“I had a couple of culinary false starts before I was cooking with gas”
Deputy chief sub sub editor Hugh Thompson’s lightbulb food moment began with a whole rainbow trout and a tin of Campbell’s condensed mushroom soup…
I remember as a kid there would be a bit of a scramble to scrape out the sponge bowl on the few occasions mum would make a cake (to be fair, with six of us she didn’t often get time to do much baking).
We had a big old Good Housekeeping cookbook with grim-looking black and white photos and it had a recipe for mint creams that I became a bit obsessed with – the transformation of plain ingredients into something new and desirable seemed like alchemy. I was young but the recipe seemed very simple. I nagged Mum to buy peppermint essence, then set about making a batch of mint creams. It was messy, I didn’t have the patience to shape them nicely and they were a bit disappointing. Not as magical as I imagined.
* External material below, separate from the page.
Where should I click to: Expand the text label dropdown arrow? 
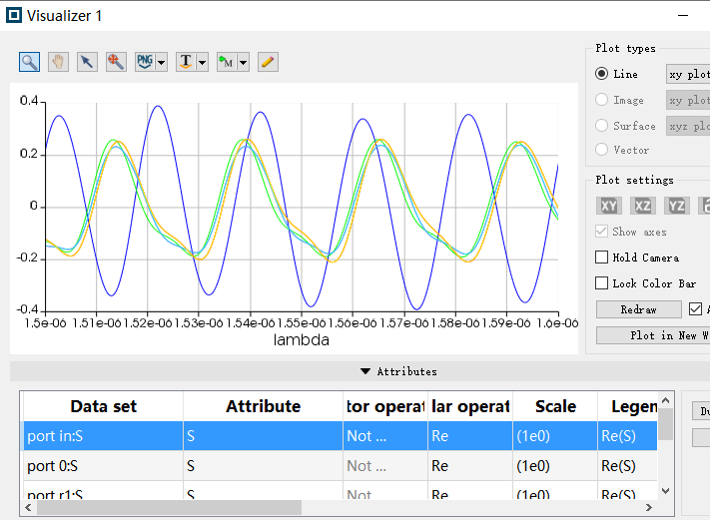pos(203,63)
A couple of years later I remember Sunday tea for mum and dad. Don’t know why but I was drawn to the Milk Marketing Board cookbook’s recipe for cheese and nut toasties. It was another simple recipe but I thought it sounded nice. Mix grated cheese and grated apple, pile onto buttered toast and grill with some chopped hazelnuts on top. Mum and dad seemed a bit bemused that I was so insistent on cooking for them. They said it was nice but again I knew in my heart it wasn’t quite a cordon bleu recipe.
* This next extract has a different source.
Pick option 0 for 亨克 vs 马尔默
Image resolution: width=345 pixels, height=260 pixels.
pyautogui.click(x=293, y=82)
I didn’t really do any more cooking for a good many years, although I was quite opinionated about mum’s food – sorry, mum, about refusing to eat the shepherd’s pie because it had baked beans in it. I didn’t eat baked beans for 20 years after that as I wanted to make a point (I quite like them really). We weren’t a foodie family and, although mum would occasionally try something a bit out of the ordinary, it was not usually well received by the kids (sorry again mum!).
The overriding emotion I remember about the two times we ate out as a family is embarrassment. The first time on holiday in Cornwall, when dad had a win on the horses, we went to a restaurant and the waiter called me ‘miss’ (it was the 1970s, long hair was the fashion and I was wearing my big brother’s too-big shirt so it looked like a blouse).
"I ate the fish with frozen peas, new potatoes and a can of lager. It was pretty good and I felt proudly adult."
The other time was when my big sister graduated from music school. We went to a pizza restaurant in Streatham and all ordered pizza with black olives and anchovies, despite mum’s warning that we wouldn’t like them. As predicted, we didn’t like them so mum folded the uneaten pizzas up, wrapped them in serviettes and put them in her handbag, to our howls of embarrassment. I don’t remember anything else that happened that day – it’s like I have embarrassment PTSD.
I guess I became ‘woke’ to the power of cooking when I was student. In my second year, living in a shared house, I’d arrived early over the summer and had the place to myself. Enjoying the feeling of freedom, I went to the local shops and saw a gleaming silver-pink rainbow trout in the local minimarket chiller, which I bought and took home.
Pondering what to do with it I found a lemon in the fridge and a small tin of Campbell’s condensed mushroom soup in our dusty cupboards. I cut a couple of slices off the lemon and stuffed them in the belly of the fish and put it in a small baking tray. I squeezed the lemon juice over, added salt and pepper and poured the tin over the fish. After 20-25 minutes in a hot oven, it was bubbling and browned.
I ate the fish with frozen peas, new potatoes and a can of lager. It was pretty good and I felt proudly adult. A week or so later when a few more housemates turned up, I was eager to impress and bought more trout and cooked it again. I really wasn’t ready for the outpouring of praise I received. And I was hooked.